Senin 06 Jan 2020 15:41 WIB

Diplomat Senior: Kita Harus Siap Hadapi China di Natuna

China bisa saja mengambil langkah nekat dengan mengirimkan armadanya ke Natuna.

Rep: Bambang Noroyono/ Red: Teguh Firmansyah
Pergerakan kapal Coast Guard China terlihat melalui layar yang tersambung kamera intai dari Pesawat Boeing 737 Intai Strategis AI-7301 Skadron Udara 5 Wing 5 TNI AU Lanud Sultan Hasanudin Makassar saat melakukan patroli udara di Laut Natuna, Sabtu (4/1/2020).
Foto: ANTARA FOTO
Pergerakan kapal Coast Guard China terlihat melalui layar yang tersambung kamera intai dari Pesawat Boeing 737 Intai Strategis AI-7301 Skadron Udara 5 Wing 5 TNI AU Lanud Sultan Hasanudin Makassar saat melakukan patroli udara di Laut Natuna, Sabtu (4/1/2020).

REPUBLIKA.CO.ID, JAKARTA -- Indonesia harus mewaspadai potensi eskalasi yang meninggi di perairan Laut Natuna Utara yang belakangan kembali diklaim Repulik Rakyat China (RRC). Terbuka kemungkinan Negeri Tirai Bambu itu mengambil langkah nekat di perairan Nusantara.

Diplomat senior Hasyim Djalal meminta, agar Indonesia tetap mempertahankan kewenangannya sebagai penguasa teritorial yang sah atas perairan Natuna Utara yang diklaim China.

Baca Juga

“Ini yang menurut saya yang disiapkan, adalah bersiap-siap menghadapi andai kata pasukan China itu yang masuk ke wilayah Indonesia,” kata Hasyim saat dihubungi Republika.co.id, Senin (6/1).

Menurut pakar hukum laut internasional itu, potensi China untuk menggelar armada lautnya di Natuna Utara bakal terjadi selama sengketa di Laut Cina Selatan (LCS) tak selesai.  “Potensi (pengerahan militer) itu, akan selalu ada. Karena Laut China Selatan itu tidak jelas pemilik kewenangannya,” sambung dia.

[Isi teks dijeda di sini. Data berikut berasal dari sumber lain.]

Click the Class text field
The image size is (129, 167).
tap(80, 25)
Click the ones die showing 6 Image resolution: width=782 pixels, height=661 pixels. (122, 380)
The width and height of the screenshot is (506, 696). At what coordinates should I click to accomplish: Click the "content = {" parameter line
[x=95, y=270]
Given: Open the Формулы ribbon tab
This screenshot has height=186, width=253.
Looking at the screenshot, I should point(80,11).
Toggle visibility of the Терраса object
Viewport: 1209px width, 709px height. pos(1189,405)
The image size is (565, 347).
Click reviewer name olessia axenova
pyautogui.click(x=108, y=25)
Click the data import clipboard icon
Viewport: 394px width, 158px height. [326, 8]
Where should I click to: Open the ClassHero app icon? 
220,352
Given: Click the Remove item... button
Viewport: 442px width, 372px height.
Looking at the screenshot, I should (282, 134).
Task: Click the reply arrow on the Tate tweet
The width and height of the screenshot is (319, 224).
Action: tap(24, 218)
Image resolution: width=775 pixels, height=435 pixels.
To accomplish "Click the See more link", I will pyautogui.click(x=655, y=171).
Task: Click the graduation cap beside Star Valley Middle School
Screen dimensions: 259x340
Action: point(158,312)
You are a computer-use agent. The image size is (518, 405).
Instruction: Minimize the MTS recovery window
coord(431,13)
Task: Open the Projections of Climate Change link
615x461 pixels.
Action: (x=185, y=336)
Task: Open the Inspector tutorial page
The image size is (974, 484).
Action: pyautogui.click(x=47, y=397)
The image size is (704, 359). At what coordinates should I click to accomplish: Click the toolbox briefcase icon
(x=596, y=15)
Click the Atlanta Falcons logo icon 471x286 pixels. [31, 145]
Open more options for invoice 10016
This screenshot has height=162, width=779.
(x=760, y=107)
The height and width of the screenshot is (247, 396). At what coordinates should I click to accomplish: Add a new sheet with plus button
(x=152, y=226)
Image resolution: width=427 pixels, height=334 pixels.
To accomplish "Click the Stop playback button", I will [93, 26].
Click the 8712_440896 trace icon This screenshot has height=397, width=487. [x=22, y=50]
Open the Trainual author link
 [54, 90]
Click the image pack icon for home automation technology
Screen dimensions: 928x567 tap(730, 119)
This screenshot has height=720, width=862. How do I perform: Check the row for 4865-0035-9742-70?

Hasyim menerangkan, krisis antara Indonesia dan China yang terjadi di Natuna Utara sebetulnya, sisi lain dari pertengkaran di LCS. Di LCS Sengketa juga terjadi antara pemerintahan di Beijing, dengan sejumlah negara-negara ASEAN, seperti Malaysia, Vietnam, Filipina, dan Brunei Darussalam.

Indonesia, bukan negara pihak yang mengambil klaim atas perairan di LCS. Namun, perairan Natuna Utara yang sudah diakui hukum internasional sebagai teritorial sah Indonesia, beririsan dengan perairan LCS yang sampai hari ini tak terang kepemilikannya.

Namun, kata Hasyim, negara-negara ASEAN yang berselisih dengan Cina di LCS, mengakui 200 mil perairan dari Pulau Natuna menjadi hak kedaulatan pemerintah Indonesia sebagai zona ekonomi eksklusif (ZEE).

“Jadi hak China untuk ambil ikan di situ (perairan Natuna Utara) sesungguhnya merupakan pelanggaran atas hak negara yang punya zona ekonomi di situ (Indonesia),” terang Hasyim.

Mantan Duta Besar Indonesia di PBB itu, pun menyarankan sejumlah langkah pemerintahan Presiden Joko Widodo (Jokowi) dalam menanggapi pelanggaran penerobosan wilayah perairan yang dilakukan Cina di ZEE Natuna Utara.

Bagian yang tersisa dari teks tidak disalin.